A piece I wrote on the daily struggles of my family at the temple in Fukushima appeared on the New Yorker blog. I've been trying not to hound my family, but obviously I am concerned for their well being.

You will also note in the comments that two people criticized my use of the word "biannual" and suggested I substitute this with "semi-annual," which the New Yorker did. Today I received this email from my father-in-law in Scotland.

"I checked my Chambers Dictionary, and it gives both meanings for biannual. !!!!!"


Recently the Japanese government expanded the voluntary evacuation zone due to a lack of food and supplies reaching the area around the nuclear reactor. As far as I know, my family is still staying put, as they said they would.

Comments:
Actually only one person criticized the article's use of biannual. That person was me, and everyone from the OED to my mother has since told me I'm wrong. Please also know that your elegant words about your family have enthralled me into following news of Iwaki as best I can (e.g. using Chrome to translate websites linked to #iwaki on Twitter), and that your updates are greatly valued.
 
My BF whose family is in Osaki, a fairly new town created in that Japanese habit of merging cities for efficiency and political power, is planning to leave Miyagi.

This to me -- and I him as well -- is stunning news. Japanese are considerably attached to place. He grew up in Osaki (formerly Furakama) and Sendai -- about 30 km away. He lived in the house his father grew up in. And maybe his grandfather as well.

The family registry is there somewhere as I assume the family temple. I relate in that my father's family can trace its history to the 19th century in Iowa and mother's to the 18th century in Michigan.
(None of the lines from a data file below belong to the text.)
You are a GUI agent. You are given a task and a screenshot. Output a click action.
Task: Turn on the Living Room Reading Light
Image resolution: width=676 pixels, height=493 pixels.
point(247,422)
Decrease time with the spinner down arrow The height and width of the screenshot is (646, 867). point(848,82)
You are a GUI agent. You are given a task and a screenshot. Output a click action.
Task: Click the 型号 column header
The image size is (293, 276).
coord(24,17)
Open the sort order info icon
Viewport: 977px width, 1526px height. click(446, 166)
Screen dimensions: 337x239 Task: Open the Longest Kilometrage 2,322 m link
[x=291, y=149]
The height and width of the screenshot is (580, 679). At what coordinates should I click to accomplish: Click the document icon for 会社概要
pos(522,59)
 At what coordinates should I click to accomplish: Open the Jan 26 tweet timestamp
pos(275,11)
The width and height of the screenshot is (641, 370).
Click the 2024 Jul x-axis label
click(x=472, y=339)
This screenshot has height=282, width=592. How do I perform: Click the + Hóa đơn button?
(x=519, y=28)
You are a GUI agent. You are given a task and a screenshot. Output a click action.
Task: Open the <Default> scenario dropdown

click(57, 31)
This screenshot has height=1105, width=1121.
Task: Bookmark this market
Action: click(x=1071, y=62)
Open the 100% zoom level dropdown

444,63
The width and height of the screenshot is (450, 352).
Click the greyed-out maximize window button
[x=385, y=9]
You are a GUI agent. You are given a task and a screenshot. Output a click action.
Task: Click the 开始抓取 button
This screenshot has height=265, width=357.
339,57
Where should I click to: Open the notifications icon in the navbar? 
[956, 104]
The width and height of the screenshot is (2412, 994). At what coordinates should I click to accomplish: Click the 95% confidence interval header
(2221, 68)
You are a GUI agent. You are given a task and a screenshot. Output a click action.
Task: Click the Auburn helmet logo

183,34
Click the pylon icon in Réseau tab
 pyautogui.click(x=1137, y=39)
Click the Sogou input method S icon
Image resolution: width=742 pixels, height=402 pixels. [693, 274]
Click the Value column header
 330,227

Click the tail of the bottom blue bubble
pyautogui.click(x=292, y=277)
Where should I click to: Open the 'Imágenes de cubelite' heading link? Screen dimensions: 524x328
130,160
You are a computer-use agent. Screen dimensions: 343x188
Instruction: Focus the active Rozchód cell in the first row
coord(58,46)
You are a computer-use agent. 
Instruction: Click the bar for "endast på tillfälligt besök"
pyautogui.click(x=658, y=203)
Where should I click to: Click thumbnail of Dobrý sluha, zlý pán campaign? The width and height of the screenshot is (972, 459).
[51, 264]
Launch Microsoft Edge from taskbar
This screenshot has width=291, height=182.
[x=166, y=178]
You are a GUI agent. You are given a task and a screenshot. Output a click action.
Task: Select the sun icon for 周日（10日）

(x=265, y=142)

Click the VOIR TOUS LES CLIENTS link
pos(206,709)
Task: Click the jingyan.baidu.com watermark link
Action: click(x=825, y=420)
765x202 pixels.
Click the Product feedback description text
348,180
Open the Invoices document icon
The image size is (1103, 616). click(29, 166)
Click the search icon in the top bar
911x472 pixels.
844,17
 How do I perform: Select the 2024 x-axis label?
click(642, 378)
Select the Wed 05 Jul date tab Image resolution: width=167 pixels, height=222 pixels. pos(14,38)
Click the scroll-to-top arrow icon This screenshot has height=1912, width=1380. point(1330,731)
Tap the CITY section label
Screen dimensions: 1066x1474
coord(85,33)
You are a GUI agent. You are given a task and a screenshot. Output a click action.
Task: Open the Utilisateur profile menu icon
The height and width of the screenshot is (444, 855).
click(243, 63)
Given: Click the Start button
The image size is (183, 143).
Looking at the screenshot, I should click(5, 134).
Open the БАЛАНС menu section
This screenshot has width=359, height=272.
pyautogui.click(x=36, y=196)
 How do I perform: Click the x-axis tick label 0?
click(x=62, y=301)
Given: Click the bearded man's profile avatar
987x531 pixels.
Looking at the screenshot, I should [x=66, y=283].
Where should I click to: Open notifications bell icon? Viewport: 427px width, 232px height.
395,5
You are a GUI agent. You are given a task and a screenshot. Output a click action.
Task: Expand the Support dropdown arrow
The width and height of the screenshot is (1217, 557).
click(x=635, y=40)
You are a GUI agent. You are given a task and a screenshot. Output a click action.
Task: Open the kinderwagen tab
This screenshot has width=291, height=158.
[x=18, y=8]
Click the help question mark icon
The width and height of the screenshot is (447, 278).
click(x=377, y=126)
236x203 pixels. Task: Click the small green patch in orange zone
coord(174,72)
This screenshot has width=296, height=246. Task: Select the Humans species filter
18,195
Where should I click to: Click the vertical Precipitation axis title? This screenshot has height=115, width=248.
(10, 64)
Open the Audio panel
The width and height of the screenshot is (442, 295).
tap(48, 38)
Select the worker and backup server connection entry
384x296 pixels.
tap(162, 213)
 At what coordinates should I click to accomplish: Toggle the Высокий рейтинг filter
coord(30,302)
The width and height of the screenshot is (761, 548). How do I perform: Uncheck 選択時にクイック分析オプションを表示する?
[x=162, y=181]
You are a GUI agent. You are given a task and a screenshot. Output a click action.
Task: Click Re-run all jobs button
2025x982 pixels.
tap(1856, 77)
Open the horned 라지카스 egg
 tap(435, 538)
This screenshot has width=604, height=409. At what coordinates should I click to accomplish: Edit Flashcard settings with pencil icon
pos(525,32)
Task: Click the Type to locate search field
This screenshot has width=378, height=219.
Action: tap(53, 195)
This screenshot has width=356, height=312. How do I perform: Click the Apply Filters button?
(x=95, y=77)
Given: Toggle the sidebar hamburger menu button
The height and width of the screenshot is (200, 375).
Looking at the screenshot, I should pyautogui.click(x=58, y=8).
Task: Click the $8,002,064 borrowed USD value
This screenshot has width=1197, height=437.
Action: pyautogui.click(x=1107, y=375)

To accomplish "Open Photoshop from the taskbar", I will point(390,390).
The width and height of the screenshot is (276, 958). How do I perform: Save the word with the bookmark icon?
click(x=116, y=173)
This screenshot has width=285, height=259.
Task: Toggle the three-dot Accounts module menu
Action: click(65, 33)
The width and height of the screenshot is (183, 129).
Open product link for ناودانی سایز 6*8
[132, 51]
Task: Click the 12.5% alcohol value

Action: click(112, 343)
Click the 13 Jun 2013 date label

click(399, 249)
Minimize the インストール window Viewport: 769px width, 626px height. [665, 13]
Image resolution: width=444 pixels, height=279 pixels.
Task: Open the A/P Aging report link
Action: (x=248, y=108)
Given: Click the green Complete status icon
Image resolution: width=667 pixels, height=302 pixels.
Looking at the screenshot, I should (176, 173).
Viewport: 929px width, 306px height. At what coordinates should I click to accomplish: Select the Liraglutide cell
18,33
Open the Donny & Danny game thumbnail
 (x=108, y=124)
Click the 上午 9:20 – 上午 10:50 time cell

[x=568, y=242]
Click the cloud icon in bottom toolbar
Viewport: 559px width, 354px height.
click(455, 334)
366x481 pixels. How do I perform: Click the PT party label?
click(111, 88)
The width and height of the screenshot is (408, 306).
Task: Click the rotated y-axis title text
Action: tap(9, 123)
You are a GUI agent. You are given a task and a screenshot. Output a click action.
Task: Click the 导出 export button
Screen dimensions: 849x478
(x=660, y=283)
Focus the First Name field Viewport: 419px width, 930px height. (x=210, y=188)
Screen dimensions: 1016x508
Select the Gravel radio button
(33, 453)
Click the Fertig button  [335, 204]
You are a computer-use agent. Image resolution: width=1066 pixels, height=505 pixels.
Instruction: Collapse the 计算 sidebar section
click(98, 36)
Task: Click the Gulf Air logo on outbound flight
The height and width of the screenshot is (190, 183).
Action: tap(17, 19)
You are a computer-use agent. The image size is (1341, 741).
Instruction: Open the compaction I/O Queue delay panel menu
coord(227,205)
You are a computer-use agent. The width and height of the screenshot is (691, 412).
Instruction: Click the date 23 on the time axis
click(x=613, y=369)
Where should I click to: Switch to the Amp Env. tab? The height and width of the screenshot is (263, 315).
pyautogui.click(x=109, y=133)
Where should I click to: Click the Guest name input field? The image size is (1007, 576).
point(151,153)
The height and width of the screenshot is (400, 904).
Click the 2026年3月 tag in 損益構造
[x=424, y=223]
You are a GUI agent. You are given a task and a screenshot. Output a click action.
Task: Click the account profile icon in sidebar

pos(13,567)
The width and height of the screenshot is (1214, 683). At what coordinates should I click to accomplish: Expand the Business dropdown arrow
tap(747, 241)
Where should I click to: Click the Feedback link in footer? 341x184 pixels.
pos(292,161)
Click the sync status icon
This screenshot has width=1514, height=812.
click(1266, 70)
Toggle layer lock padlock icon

So to imagine his elderly grandparents and father will leave the family rice farm to head off to some distant prefecture is astounding.

And heartbreaking.

(Also my dream of one day retiring to the family farm in rural Japan like a character in some American in the Land of the Rising Sun indie flick -- I'll move for the romance of the place and then discovery the true meaning of self -- is dashed.)